**JOB:**
Repeat the entries word for word, starting at the line that contains "Open length Precisão" and ending after the line that contains "(x=14, y=95)".

**RECORDS FOR THIS TASK:**
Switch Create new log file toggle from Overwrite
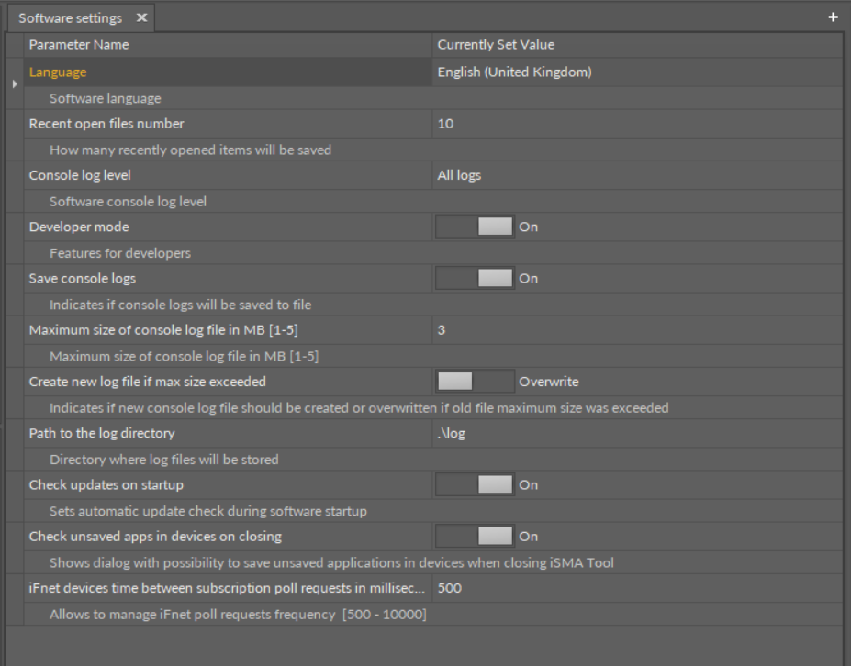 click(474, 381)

* * *

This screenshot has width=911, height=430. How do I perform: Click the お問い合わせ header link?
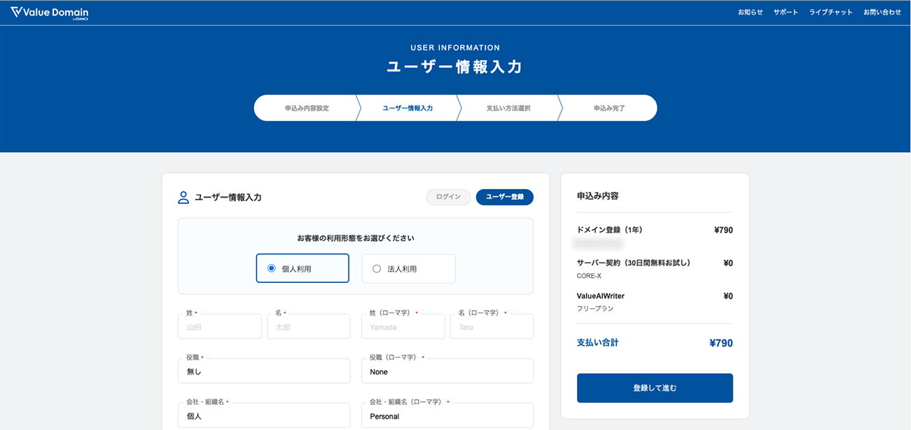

--

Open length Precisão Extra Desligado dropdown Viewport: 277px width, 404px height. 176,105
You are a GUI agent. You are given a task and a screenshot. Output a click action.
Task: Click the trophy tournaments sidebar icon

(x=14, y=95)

**FINAL ANSWER:**
Open length Precisão Extra Desligado dropdown Viewport: 277px width, 404px height. 176,105
You are a GUI agent. You are given a task and a screenshot. Output a click action.
Task: Click the trophy tournaments sidebar icon

(x=14, y=95)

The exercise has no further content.